Ceuta, tombeau du rêve européen

Le 18 février 2011

Ceuta, morceau d'Espagne de l'autre côté de la méditerranée, cristallise les errements de la politique migratoire de l'Union européenne. Loïc H. Rechi, réalisateur d'un documentaire sur le sujet, témoigne.

Morts aux frontières. Voilà une expression macabre qui colle avec l’image ancrée dans mon esprit après des mois à étudier cet insignifiant morcif d’Espagne de moins de 20 km2 situé sur le territoire du bon roi Mohammed VI.
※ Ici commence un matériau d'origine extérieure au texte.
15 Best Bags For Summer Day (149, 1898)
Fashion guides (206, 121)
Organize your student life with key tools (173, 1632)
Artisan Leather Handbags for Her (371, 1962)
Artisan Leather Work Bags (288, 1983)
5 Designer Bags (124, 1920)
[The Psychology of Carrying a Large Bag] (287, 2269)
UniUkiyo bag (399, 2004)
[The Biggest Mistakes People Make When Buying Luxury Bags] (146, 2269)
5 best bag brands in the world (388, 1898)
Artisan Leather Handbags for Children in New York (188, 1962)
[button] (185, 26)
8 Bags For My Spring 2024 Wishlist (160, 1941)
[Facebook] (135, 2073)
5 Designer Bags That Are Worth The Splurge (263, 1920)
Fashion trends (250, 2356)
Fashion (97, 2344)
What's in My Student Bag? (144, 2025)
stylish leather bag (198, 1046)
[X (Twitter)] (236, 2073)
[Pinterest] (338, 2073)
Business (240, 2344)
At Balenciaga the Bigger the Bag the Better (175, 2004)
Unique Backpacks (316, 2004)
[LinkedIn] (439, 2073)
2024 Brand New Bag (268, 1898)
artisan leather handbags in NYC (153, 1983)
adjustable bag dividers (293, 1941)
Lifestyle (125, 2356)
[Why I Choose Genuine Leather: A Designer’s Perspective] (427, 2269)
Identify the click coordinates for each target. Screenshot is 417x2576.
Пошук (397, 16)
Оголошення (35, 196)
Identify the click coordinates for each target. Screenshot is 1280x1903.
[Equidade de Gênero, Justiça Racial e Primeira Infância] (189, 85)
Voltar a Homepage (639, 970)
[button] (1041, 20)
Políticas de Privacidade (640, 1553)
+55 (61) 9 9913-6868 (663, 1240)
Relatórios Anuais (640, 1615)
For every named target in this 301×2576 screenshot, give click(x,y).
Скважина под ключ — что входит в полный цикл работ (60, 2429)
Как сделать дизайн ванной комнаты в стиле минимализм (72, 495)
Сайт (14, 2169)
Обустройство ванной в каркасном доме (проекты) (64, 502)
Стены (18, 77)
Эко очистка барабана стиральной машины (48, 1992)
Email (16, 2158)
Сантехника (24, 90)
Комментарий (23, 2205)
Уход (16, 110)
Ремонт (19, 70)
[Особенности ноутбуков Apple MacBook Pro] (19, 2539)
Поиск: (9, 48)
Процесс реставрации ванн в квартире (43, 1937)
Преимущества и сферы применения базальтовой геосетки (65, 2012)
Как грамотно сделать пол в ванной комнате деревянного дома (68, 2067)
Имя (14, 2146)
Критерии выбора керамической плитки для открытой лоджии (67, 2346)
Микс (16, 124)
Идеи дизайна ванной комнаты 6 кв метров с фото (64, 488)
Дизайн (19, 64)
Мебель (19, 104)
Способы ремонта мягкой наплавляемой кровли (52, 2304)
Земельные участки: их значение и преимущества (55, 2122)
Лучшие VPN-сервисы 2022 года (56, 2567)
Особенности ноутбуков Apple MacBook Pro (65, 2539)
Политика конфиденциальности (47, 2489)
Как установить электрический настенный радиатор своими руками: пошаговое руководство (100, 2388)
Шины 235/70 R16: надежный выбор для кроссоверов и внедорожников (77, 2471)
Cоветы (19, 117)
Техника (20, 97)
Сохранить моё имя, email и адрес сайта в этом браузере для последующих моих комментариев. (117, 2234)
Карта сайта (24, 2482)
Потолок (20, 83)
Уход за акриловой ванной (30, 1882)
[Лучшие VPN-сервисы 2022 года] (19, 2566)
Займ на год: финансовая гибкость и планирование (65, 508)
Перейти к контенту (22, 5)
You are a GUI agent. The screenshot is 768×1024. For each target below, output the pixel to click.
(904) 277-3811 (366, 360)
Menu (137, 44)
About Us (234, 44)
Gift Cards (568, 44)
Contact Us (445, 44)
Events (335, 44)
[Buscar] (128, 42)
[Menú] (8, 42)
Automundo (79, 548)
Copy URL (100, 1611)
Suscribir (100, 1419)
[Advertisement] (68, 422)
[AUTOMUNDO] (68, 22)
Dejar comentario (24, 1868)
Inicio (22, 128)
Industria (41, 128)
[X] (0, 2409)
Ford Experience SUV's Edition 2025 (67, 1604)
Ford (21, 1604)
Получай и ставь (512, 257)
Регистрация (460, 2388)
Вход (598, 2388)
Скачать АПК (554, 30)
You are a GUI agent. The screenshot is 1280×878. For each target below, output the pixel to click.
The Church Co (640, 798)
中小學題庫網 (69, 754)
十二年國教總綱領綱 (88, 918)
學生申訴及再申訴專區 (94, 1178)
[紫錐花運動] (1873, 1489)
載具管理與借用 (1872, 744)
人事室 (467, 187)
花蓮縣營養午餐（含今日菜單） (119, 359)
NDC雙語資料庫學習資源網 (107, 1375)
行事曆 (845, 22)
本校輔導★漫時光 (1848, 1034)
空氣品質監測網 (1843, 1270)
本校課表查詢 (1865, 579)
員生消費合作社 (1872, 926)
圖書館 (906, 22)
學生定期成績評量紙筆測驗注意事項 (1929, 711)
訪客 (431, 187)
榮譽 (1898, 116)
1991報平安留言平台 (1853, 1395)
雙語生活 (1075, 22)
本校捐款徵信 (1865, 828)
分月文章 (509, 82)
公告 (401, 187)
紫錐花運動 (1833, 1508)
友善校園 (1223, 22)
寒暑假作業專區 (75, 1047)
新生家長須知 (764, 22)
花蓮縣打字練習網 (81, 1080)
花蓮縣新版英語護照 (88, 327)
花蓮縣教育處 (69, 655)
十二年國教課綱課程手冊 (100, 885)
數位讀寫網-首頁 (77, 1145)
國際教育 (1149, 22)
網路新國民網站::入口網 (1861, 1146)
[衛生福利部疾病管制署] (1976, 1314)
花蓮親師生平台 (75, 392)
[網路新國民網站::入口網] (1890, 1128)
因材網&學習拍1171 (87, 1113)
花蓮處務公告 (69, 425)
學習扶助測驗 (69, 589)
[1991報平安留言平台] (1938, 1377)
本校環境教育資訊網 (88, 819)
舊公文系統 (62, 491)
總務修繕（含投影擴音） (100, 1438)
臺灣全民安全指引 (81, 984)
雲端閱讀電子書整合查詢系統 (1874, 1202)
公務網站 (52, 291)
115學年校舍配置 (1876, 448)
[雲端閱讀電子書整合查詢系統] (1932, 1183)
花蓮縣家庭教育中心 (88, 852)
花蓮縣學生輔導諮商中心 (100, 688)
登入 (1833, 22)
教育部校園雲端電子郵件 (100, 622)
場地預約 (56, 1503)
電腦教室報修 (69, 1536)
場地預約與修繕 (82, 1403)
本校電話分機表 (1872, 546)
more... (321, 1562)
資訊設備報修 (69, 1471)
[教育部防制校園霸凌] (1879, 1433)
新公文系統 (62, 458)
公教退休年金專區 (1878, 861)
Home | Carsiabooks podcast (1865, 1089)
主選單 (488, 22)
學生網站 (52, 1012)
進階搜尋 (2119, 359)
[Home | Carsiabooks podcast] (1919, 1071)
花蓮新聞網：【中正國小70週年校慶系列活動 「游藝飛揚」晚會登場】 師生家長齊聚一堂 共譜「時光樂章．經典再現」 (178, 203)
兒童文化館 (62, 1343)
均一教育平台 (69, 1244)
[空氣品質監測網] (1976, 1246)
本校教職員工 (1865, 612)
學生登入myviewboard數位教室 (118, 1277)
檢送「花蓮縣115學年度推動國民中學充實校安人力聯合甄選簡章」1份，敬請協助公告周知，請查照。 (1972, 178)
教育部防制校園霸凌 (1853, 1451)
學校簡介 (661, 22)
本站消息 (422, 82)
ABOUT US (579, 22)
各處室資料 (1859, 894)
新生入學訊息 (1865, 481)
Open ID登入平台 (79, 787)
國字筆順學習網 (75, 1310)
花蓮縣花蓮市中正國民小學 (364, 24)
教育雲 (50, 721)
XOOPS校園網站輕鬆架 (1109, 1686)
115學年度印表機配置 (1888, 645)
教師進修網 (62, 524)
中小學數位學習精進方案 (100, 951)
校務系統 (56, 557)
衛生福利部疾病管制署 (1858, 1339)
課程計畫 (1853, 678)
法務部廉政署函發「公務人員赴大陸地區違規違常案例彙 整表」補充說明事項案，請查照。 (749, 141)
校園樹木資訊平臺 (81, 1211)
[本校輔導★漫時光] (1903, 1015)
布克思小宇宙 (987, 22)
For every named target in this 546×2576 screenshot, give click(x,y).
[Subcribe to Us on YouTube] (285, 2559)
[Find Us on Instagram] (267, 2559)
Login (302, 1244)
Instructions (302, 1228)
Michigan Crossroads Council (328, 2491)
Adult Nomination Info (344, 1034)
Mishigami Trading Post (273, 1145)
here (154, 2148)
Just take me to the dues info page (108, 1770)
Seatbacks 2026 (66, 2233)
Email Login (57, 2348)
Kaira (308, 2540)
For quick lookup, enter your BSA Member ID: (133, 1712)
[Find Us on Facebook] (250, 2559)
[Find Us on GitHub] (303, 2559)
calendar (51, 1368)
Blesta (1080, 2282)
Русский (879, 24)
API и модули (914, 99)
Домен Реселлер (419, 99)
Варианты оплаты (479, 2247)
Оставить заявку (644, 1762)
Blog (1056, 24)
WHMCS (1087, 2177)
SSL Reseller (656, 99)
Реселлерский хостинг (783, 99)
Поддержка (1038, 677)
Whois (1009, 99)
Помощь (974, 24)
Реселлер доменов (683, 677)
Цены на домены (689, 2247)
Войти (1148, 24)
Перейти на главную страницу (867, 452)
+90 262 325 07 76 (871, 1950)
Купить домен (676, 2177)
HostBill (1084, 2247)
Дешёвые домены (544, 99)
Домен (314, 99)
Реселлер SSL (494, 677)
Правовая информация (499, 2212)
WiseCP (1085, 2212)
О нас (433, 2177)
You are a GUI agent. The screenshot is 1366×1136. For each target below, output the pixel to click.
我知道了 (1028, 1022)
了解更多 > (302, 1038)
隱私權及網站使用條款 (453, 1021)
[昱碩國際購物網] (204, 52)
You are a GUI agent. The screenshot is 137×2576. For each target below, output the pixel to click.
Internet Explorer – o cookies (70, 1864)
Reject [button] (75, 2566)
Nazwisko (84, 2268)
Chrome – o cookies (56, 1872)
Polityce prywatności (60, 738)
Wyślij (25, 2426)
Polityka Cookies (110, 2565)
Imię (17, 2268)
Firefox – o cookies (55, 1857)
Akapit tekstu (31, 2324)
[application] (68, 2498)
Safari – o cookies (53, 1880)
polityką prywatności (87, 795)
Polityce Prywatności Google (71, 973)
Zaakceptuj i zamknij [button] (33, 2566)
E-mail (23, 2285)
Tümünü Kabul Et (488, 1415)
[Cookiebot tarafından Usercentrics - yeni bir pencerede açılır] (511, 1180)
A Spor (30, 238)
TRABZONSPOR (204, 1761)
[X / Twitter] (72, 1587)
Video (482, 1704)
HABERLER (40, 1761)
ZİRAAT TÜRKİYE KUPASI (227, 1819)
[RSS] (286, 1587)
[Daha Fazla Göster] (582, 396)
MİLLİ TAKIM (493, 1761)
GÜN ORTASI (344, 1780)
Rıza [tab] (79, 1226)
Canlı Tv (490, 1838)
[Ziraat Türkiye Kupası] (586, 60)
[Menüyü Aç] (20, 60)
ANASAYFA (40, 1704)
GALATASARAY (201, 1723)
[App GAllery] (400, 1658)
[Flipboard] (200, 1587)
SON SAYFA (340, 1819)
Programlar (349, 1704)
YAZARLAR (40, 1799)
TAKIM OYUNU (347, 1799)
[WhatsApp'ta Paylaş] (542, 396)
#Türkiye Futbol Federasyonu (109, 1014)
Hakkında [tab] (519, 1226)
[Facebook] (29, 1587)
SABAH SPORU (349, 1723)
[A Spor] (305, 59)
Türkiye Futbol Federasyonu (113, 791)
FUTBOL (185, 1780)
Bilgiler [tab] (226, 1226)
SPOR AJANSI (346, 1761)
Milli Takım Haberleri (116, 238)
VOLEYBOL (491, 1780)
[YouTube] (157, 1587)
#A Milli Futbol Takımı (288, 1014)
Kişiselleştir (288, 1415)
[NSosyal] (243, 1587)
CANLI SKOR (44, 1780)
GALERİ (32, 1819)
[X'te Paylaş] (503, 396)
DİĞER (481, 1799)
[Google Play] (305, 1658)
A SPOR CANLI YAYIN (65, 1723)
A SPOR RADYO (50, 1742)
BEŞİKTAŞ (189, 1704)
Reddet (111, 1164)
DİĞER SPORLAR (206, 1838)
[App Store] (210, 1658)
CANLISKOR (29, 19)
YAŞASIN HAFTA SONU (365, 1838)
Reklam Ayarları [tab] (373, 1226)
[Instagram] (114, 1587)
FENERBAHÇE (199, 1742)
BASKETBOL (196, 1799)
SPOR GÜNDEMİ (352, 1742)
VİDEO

Ceuta la pute consanguine. Je m’y suis rendu en mars 2010, avec mon pote réalisateur Jonathan Millet pour les repérages d’un documentaire. Je ne saurais dire comment a surgi cette métaphore crasseuse mais elle ne nous a pas lâché les trois premiers jour qu’on a passés là-bas. L’atmosphère y est poisseuse, le micro-climat du détroit de Gibraltar n’y étant sans doute pas étranger. Le centre-ville, similaire à n’importe quel autre en Espagne avec son Zara, ses bazars chinois, ses petites cafétérias et sa promenade maritime contraste amplement avec le reste de l’endroit, quelque part à la croisée entre une forêt et un terrain vague urbain.

On aurait pu faire la traversée en ferry depuis Algeciras en Espagne, une station balnéaire située à une quinzaine de bornes à vol de d’oiseau mais on n’avait pas trop de pognon, alors on a pris un avion jusque Tanger, puis un bus jusque Fnideq, la dernière ville marocaine avant de passer du côté espagnol. Entre les deux, il faut traverser le Tarajal, un poste frontière dégueulasse et grillagé où règne une atmosphère de suspicion permanente. Chaque jour des milliers de Marocains et de Marocaines s’y entassent.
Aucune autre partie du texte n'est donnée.